» Your instructions
Below are entries; copy exactly the lines from the one with "Image resolution: width=1280, height=1401." through the one with "[mastercard] (986, 1234)", both included, and leave out the rest.

» Extracted entries
------------------------------------------------
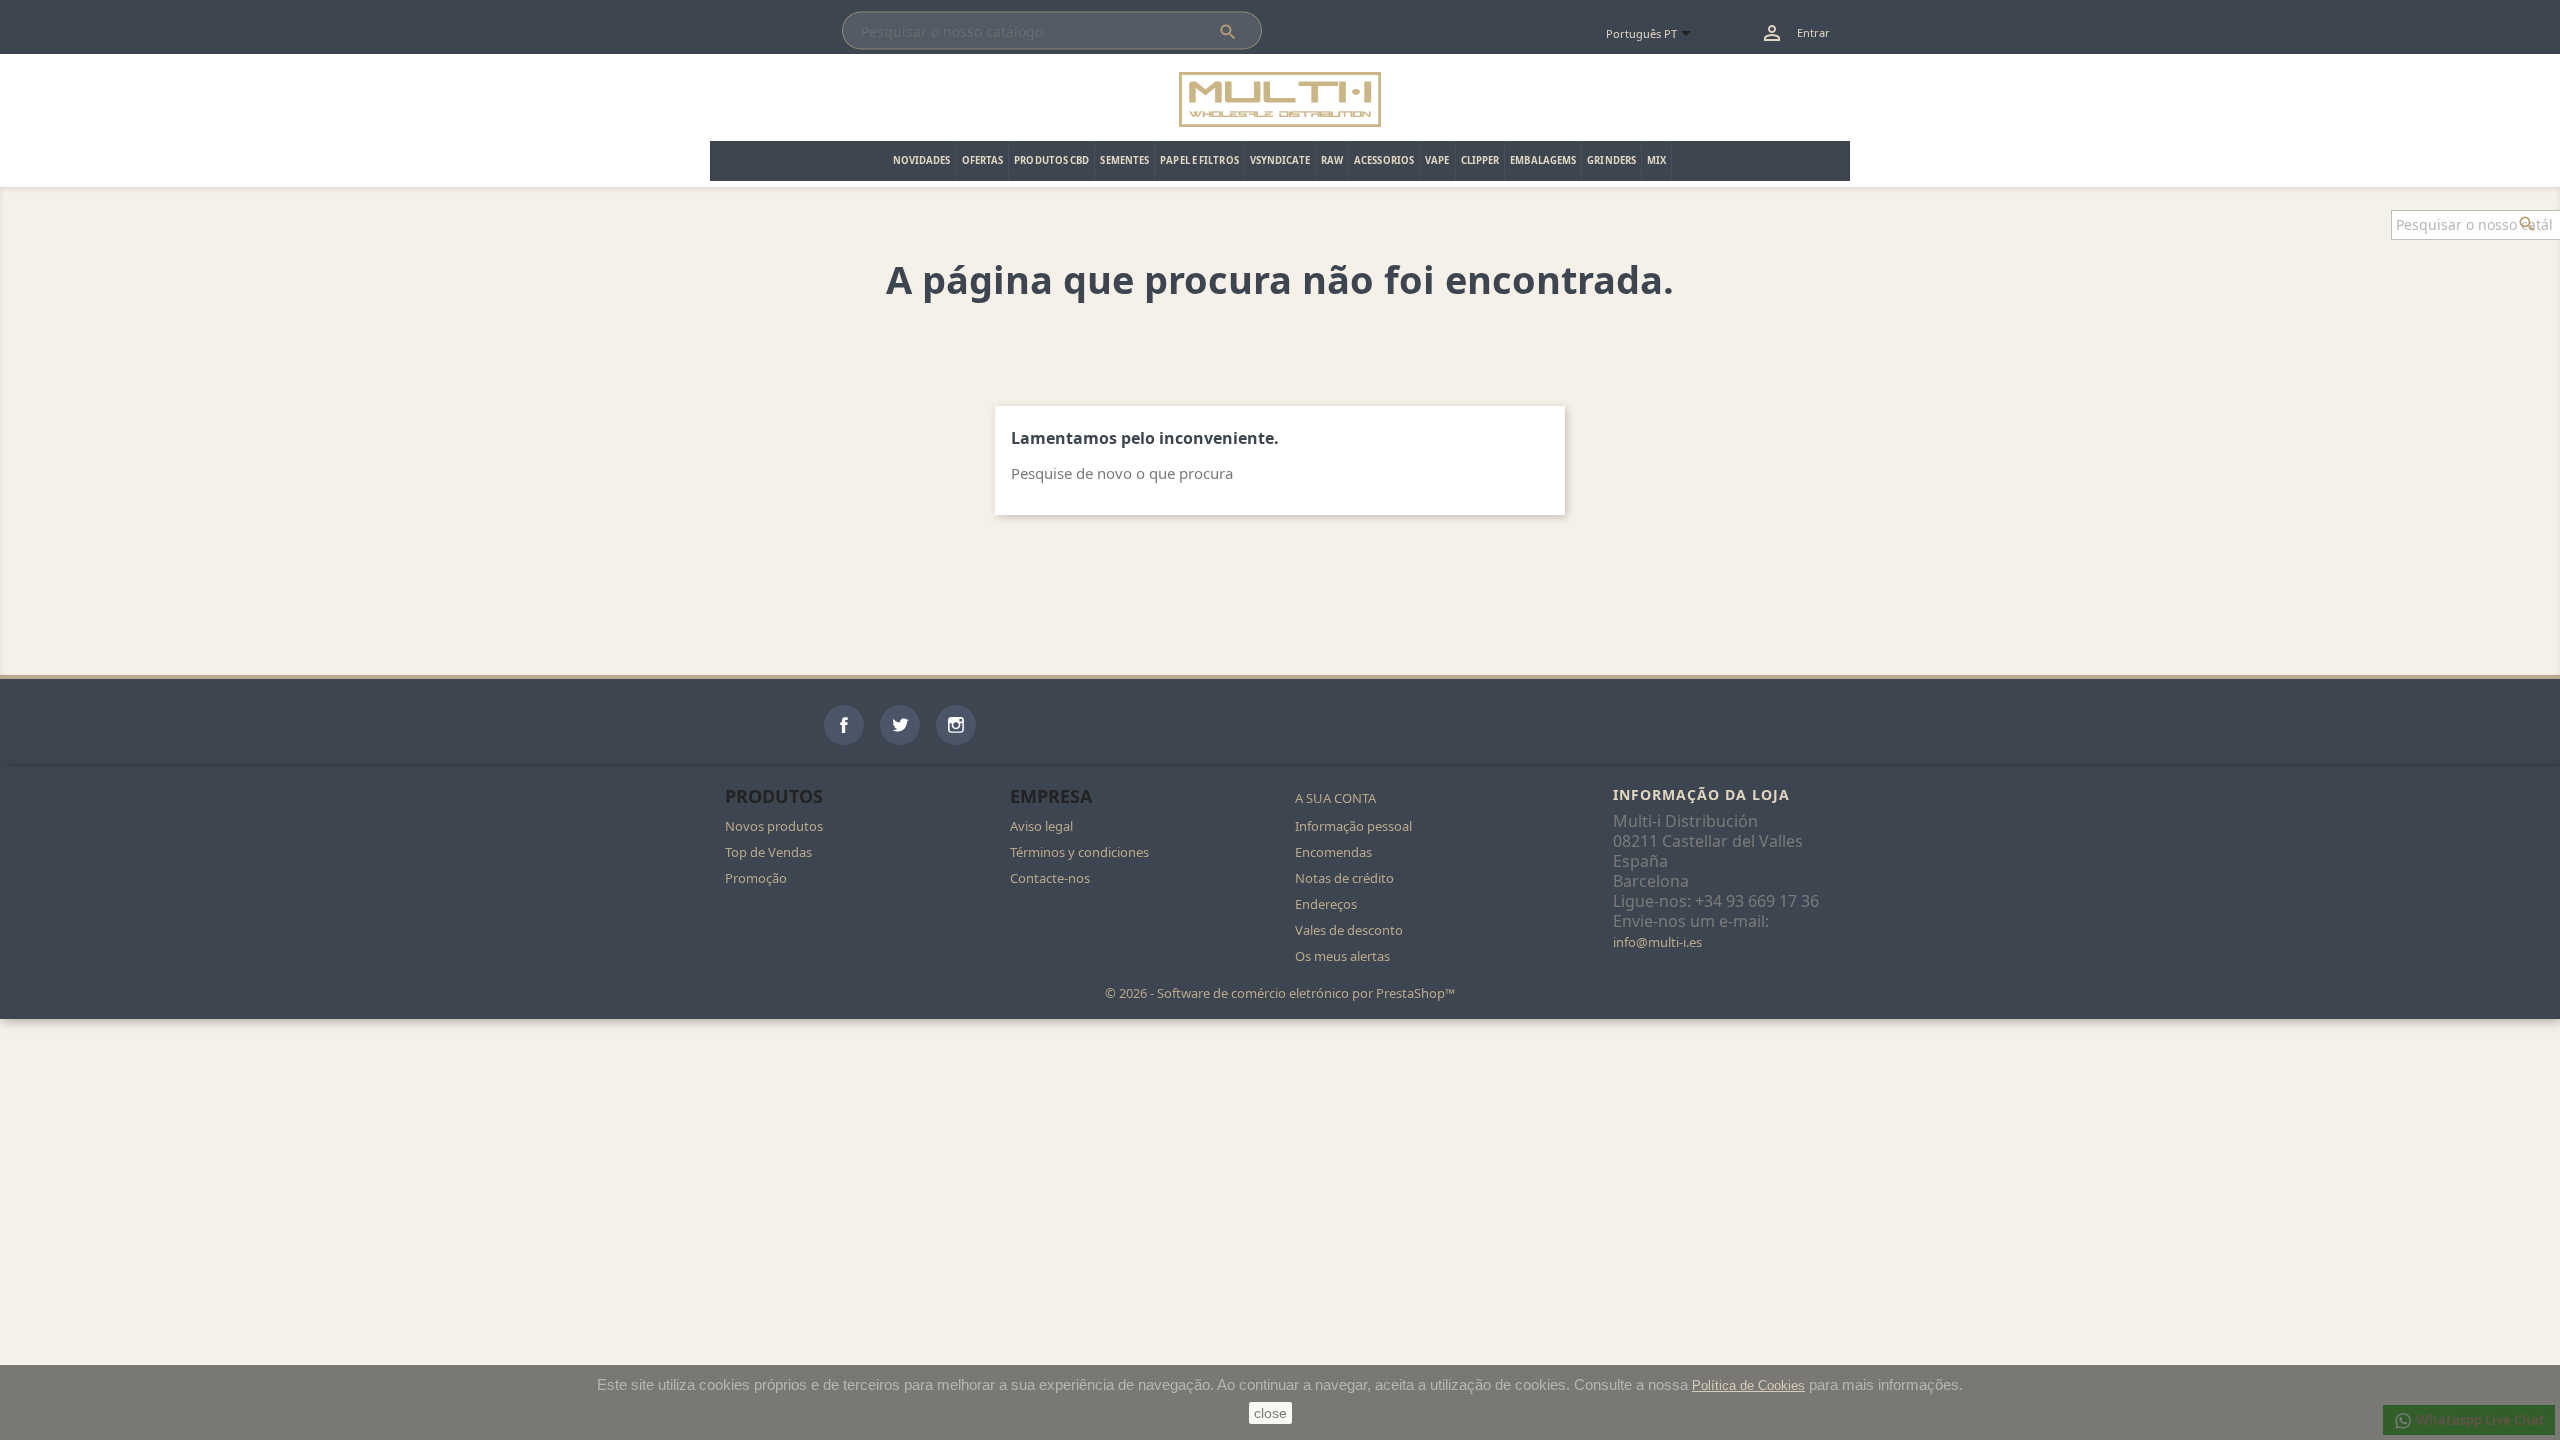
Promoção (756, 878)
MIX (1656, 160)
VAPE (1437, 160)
------------------------------------------------
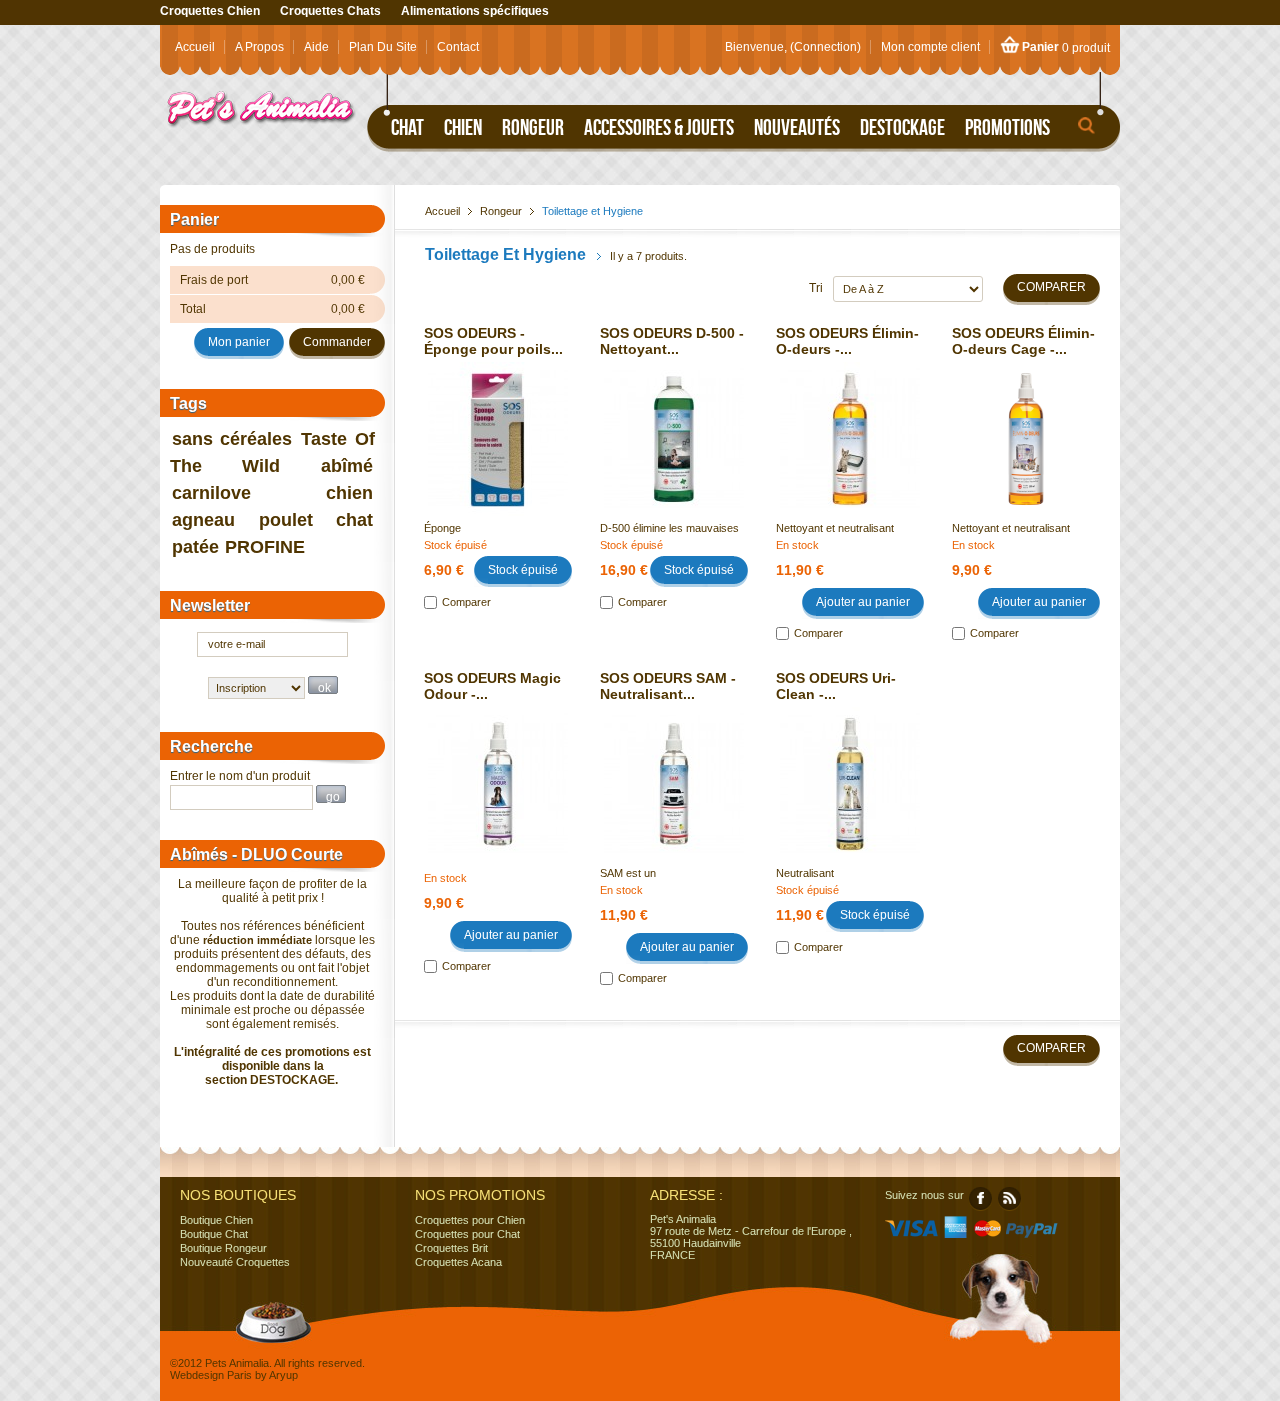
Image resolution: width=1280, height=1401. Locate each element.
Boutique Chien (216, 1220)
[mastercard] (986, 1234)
------------------------------------------------
» Answer section
Image resolution: width=1280, height=1401. Locate each element.
Boutique Chien (216, 1220)
[mastercard] (986, 1234)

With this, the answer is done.